最終ゲームの戦い方

メンタル 戦術

ゲームオールになり、最終ゲームを迎えたとします。

あなたは、どのように戦いますか?

苦しんだ末に辿り着いた最終ゲームです。泣いても笑っても決着が着きます。

冷静になれと言っても無理がありますね。

こういう時にセオリーを知っておくと頭を整理し易いです。

今号では、一般的な最終ゲームのセオリーと最近の試合での私の経験をお話します。

【最終ゲームのセオリー】

戦い方の基本は「先行逃げ切り」です。

最終ゲームの出足で、サーブ番ならば積極的に3球目攻撃を仕掛け2-0とし、レシーブ番ならば何とか1-1にしましょう。

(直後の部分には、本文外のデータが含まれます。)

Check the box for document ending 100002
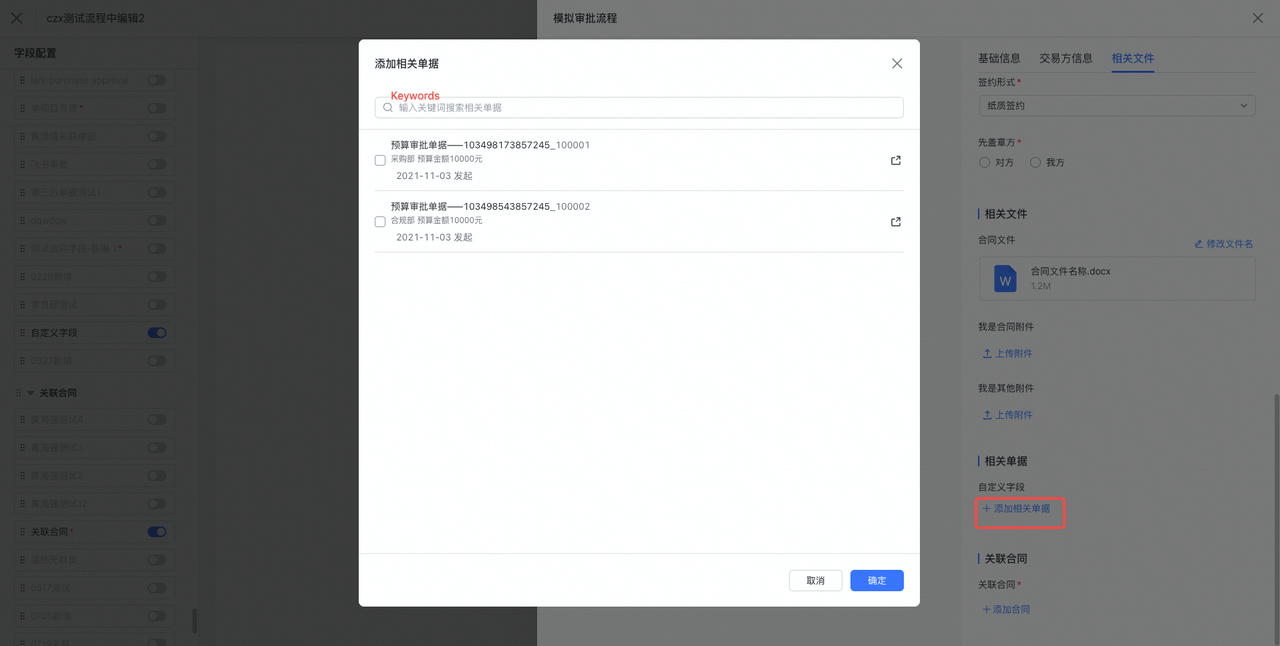The height and width of the screenshot is (646, 1280). pos(380,222)
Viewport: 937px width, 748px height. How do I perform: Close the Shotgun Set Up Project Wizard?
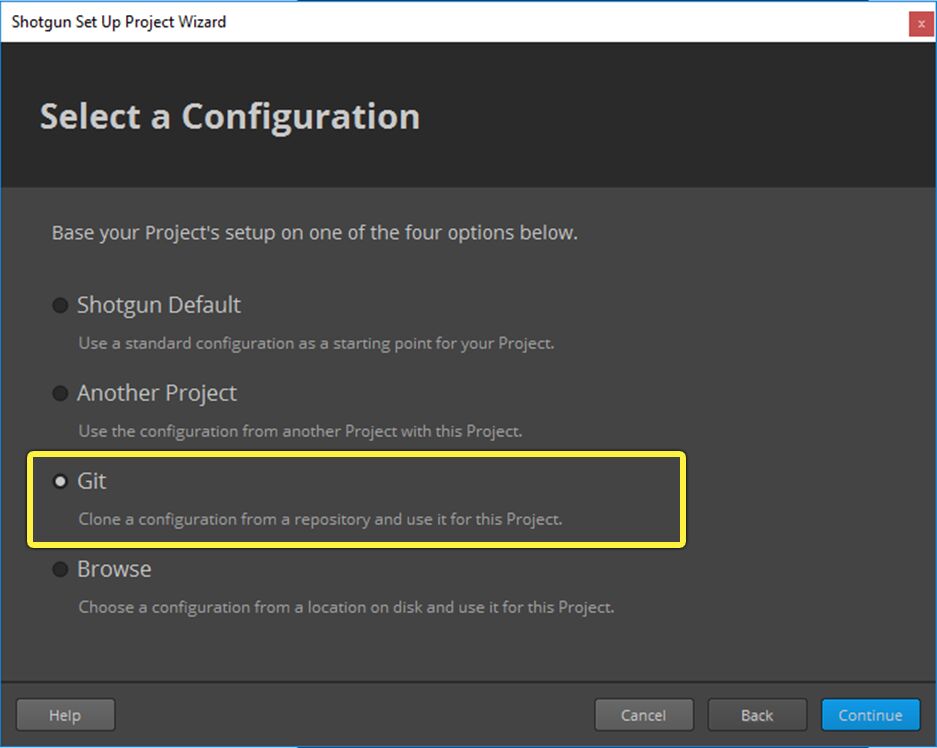pyautogui.click(x=920, y=23)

つまり出足で、3-1のスコアにすること。(理想は4-0です)

とにかく先に5点を取ることです。

出足に3-1とするのを目標とするのは、先に5点を獲り易くなるからなのです。

ですから、出足の段階で、仮に2-2や、1-3となっても、先に5点を取れれば良しとしましょう。

問題は、その次の1本です。

チェンジエンドした直後の1本をなんとしても取ることです。

こうすることで俄然有利になります。

リードしても気を緩めず行けば、取って取られてを繰り返しつつ、11-8くらいのスコアで逃げ切れるはずです。

というのも最終ゲームまでもつれ込むのは、その時点でお互いの実力が拮抗しているからです。

リードしている時は、相手が挽回を焦るように、プレッシャーを与え続けることです。

こうやって、

  • 出足でリードして5本を先に取る。
  • チェンジエンドの最初の1本を取る。
  • リード後に、プレッシャーを与え続ける。

ことです。

最終ゲームは、この戦い方が一番勝ち易いです。

【私の経験】

そういうことが分かっていたはずなのですが、最近私は自分の未熟さを露呈するような試合を経験しました。

少し恥ずかしいですが、私の失敗談を皆さんにもシェアします。

先日行われた、全日本選手権マスターズの部50代男子の静岡県予選の出来事です。

私は昨年度の同じ大会で3位になったので、今大会では第三シードでした。

ベスト4以上に入り今年も本戦に進むことが私の目標でした。

当日の開会式で、本戦に進めるのは3人までとのアナウンスがありました。

今年は出場人数も増え、厳しい戦いになると予測していましたが、さらに厳しさを増す内容でした。

緒戦になんとか勝利した私は、4決定の準々決勝でA選手と対戦しました。

A選手は50代になりたてで、コース取りやボールタッチなどセンスのある選手です。

過去にも対戦したことがありましたが、いずれも大差で敗れていました。

実力・実績共に彼の方が上だと思ってましたが、やれるだけやってみようと覚悟を決めて臨みました。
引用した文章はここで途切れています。